Experimental data suggest that at least for low-level tasks each of visual and auditory
modality is under separate attentional control, rather than under a supramodal attentional
control (Alais et al., 2006). We suppose that this effect could be the consequence of
processing the diverse features of visual and auditory information in different C-BG-Th-C
loops. Since different populations of dopaminergic cells project to striatal loci connected with
low-order visual and auditory cortical areas attentional influencing visual and auditory
processing could be independent. The same mechanism can underlie commonly known
distinction between object and spatial attention that reflects the organization of visual cortex
into parallel “what” and “where” processing streams. We assume that object attention could
be performed by C-BG-Th-C loop, which includes inferotemporal cortex, whereas spatial
attention could be performed by C-BG-Th-C loop, which includes parietal cortex. This
assumption is based on the data that mentioned cortical areas categorizes, respectively, what
objects are in the world and where these objects are in space (Goodale and Milner, 1992).
It is known, that new unexpected stimuli involuntarily capture attention thus increasing
neocortical responses. However even new objects do not attract attention unless they created a
strong local changes (Franconeri et al., 2005). From our model follows, that only strong
stimulus could switch on attention since only it can lead to discharges of striatonigral cells
and thus provide disinhibition of the SC, which activates dopaminergic cells (Fig. 2).
According to experimental data, at least some different processes are involved into
involuntary and voluntary attention (Fu et al., 2005). From our point of view, this difference
could be the consequence of diverse pathways for dopaminergic cells excitation.
It was found that disruption of connections between medial PfC and STN or bilateral
STN damage lead to attentional deficiency (Chudasama et al., 2003). On the contrary, high-
frequency stimulation of STN neurons improved attention in parallel with dopamine
medications (Brusa et al, 2001). Known models do not explain mechanisms of these effects,
whereas it is directly follows from our models that STN activated by the PfC is necessary for
attention since it directly excites dopaminergic cells (Fig. 2).
It was shown that the attention strengthens the binding of asynchronously perceived
properties of stimulus due to acceleration of processing of each of these properties whereas
perceptual asynchrony between attributes remains constant across attended and unattended
conditions (Paul and Schyns, 2003).
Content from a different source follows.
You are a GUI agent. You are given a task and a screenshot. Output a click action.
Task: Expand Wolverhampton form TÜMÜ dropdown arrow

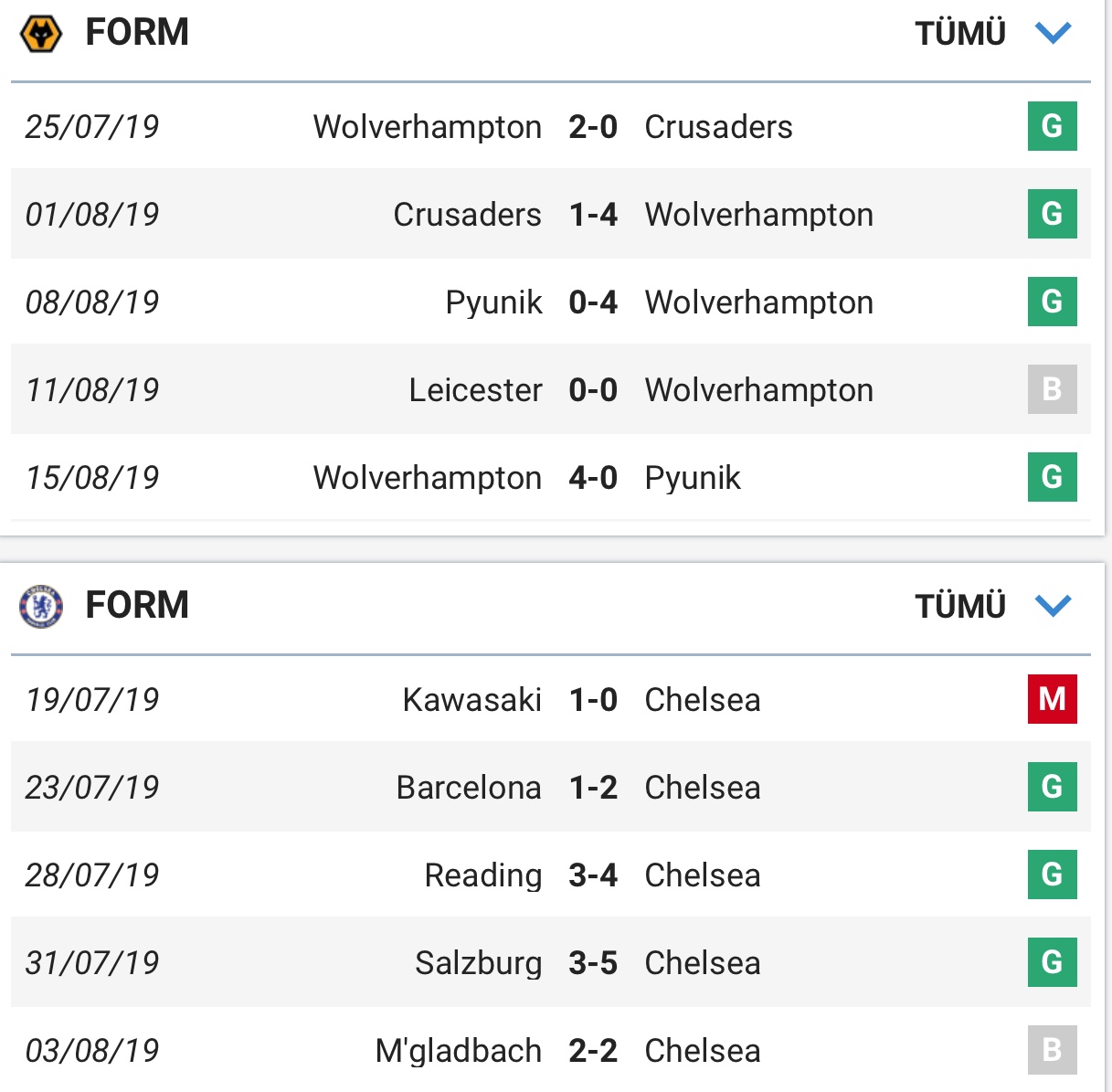click(x=1053, y=34)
In the view of our model, this asynchrony remains
constant because processing of different properties of stimulus is performed mainly in the
separate C-BG-Th-C loops and in each loop dopamine promotes acceleration of processing
due to reduction of number of circulation for selection of neural representation of each
attribute of stimulus.
If the two stimuli share properties, processing of the second stimulus is more efficient
than of a similar stimulus not preceded by the first stimulus (Dehaene et al., 1998). This
typical attentional priming situation was explained by a short-term or iconic memory trace.
Due to existence of such trace, activity of firstly excited neocortical neurons could be
additionally amplified by C-BG-Th-C loop in comparison with none activated neurones.
However, continued training abolishes the attentional effect (Chirimuuta et al., 2007). From
point of view of our model, this abolishment could be the result of decrement and subsequent
disappearance of responses of dopaminergic cells on repeating stimuli (Schultz, 1993).